The statement "it tests combination of features" is **not true**. It tests individual features. However, a tree can approximate *any* continuous function $f$ over training points, since it is a universal approximator just like neural networks.

In Random Forest (or Decision Tree, or Regression Tree), *individual* features are compared to each other, not a combination of them, then the most informative individual is peaked to split a leaf. Therefore, there is no notion of "better combination" in the whole process.

Furthermore, Random Forest is a bagging algorithm which does not favor the randomly-built trees over each other, they all have the same weight in the aggregated output.

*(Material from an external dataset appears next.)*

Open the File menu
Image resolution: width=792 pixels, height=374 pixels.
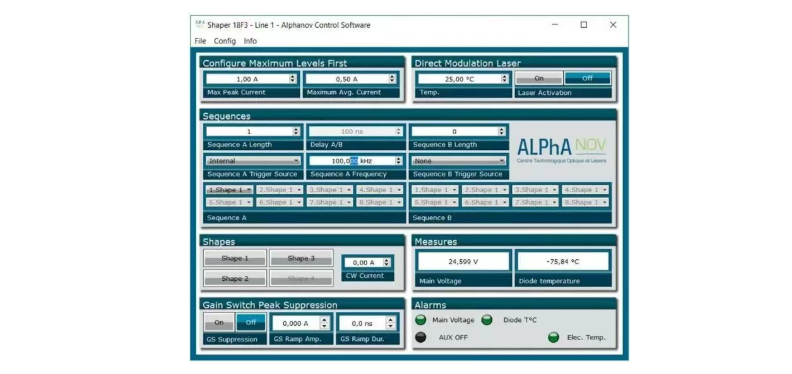(200, 41)
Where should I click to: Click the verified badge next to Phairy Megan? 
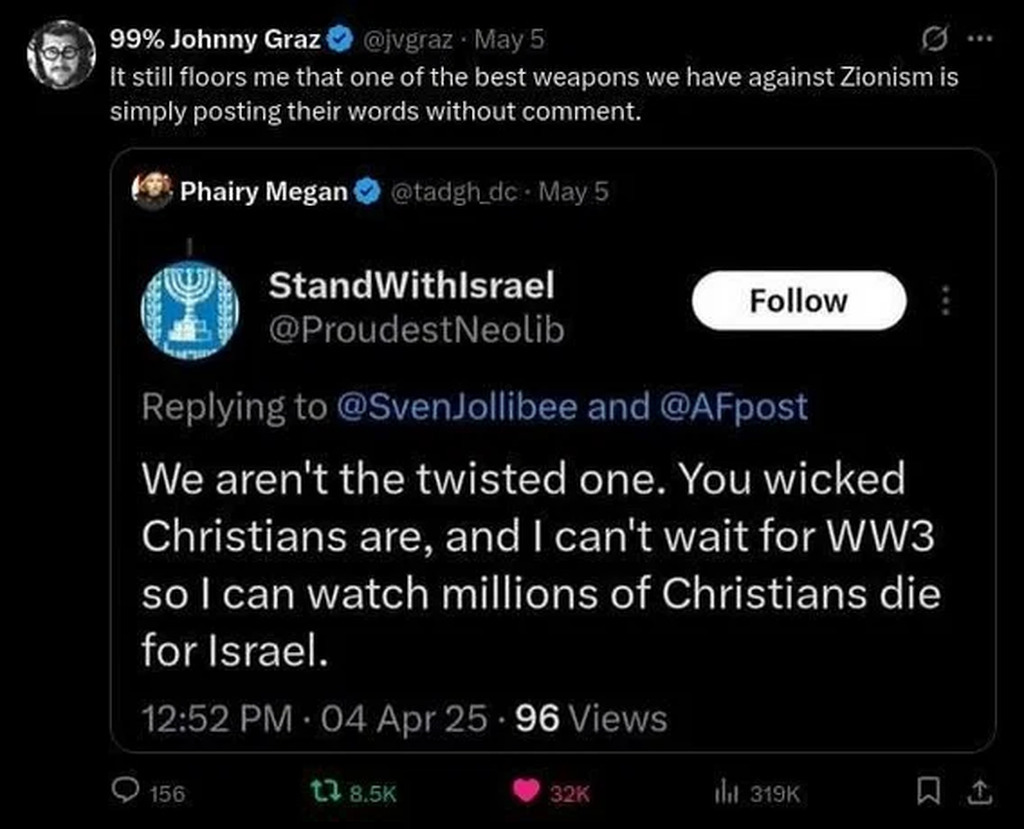pos(368,191)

It is worth noting that "Rotation forest" first applies PCA to features, which means each new feature is a linear combination of original features. However, this does not count since the same pre-processing can be used for any other method too.

**EDIT**:

@tam provided a counter-example for XGBoost, which is not the same as Random Forest. However, the issue is the same for XGBoost. Its learning process comes down to splitting each leaf **greadily** based on a single feature *instead of* selecting the best combination of features among a set of combinations, or the best tree among a set of trees.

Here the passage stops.